A protein language model unveils the E. coli pangenome functional landscape regulating host proteostasis
Published in bioRxiv, 2026
Daniel Martinez-Martinez*, Andreea Aprodu*, Cassandra Backes*, Franziska Ottens, Aleksandra Zecic, Hannah Doherty, Jonas Widder, Ivan Andrew, Laurence Game, Iliyana Kaneva, Georgia Roumellioti, Alex Montoya, Holger Kramer, Thorsten Hoppe, Filipe Cabreiro. A protein language model unveils the E. coli pangenome functional landscape regulating host proteostasis. bioRxiv (2026). doi: 10.64898/2026.01.15.699719. *These authors contributed equally to this work.

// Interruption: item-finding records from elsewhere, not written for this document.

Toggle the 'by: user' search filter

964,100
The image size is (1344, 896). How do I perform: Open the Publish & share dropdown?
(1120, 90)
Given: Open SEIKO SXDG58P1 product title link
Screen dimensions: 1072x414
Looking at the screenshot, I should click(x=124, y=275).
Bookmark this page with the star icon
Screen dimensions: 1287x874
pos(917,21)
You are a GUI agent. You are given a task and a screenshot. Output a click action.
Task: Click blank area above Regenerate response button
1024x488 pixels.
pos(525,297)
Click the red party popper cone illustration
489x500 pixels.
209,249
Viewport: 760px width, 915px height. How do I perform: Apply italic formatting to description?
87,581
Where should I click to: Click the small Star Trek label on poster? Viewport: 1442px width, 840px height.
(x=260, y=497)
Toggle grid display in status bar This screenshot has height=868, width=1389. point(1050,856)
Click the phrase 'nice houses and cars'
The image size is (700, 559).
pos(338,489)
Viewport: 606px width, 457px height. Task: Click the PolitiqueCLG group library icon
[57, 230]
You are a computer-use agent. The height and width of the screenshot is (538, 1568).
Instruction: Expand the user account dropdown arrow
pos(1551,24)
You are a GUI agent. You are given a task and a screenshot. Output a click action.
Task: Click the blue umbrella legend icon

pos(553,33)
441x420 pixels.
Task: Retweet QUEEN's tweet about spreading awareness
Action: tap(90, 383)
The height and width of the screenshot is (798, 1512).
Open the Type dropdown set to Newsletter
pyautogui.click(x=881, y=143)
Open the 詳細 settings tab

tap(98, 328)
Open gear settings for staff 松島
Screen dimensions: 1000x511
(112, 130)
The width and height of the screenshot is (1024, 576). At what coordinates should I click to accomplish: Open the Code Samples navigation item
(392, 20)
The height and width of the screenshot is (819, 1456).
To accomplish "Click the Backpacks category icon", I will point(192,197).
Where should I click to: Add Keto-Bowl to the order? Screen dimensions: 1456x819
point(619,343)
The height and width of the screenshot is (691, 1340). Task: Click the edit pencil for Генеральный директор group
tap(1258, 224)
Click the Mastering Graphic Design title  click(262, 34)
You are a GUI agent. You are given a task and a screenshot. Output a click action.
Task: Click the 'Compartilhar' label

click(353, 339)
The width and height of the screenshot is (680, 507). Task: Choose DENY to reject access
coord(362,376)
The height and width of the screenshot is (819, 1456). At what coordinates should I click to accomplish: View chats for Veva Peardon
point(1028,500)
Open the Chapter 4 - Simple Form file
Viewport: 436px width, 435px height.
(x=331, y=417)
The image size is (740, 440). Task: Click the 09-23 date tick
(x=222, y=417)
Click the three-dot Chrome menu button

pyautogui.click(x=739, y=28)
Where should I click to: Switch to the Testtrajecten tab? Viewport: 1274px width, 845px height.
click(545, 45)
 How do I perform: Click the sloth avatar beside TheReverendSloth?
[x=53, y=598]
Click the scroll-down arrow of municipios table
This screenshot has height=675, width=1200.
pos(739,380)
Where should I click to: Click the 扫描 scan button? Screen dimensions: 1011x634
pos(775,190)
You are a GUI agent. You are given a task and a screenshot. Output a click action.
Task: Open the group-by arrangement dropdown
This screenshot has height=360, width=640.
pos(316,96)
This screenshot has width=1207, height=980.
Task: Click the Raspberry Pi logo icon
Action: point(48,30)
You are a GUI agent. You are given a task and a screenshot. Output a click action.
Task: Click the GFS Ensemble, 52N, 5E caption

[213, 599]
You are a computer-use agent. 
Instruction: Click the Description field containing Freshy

Understanding how bacterial diversity at strain level resolution shapes host physiology is a central challenge in microbiome research. The vast, functionally unknown genetic diversity within a species pangenome makes it difficult to connect genes to function and their impact on host physiology. Here, we explore how the functional landscape of the Escherichia coli pangenome impacts transcriptional responses in Caenorhabditis elegans and show that traditional gene-centric methods fail to provide significant functional associations with the host. Thus, we developed a pangenome framework that leverages the protein language model ProtT5 and generates unique strain embeddings representing the functional potential of each 9,558 E. coli isolate. Stratification of the pangenome into distinct functional guilds aligned with key host processes such as cell division, metabolism and proteostasis. Further, we identify a critical interplay between the extensive network of bacterial chaperones and proteases in regulating host proteostasis. We find that the bacterial chaperone DNAK/HSP70 and protease ClpX fine-tune the host ubiquitin-proteasome system by controlling propionate and vitamin B12 availability. These findings reveal a conserved ‘co-proteostasis’ mechanism as a key phenomenon modulating host-microbe interactions through metabolic communication. Our pangenome-to-phenotype approach offers a powerful strategy to decode bacterial pangenome functional diversity, directly linking microbial genomic variation to host physiological outcomes.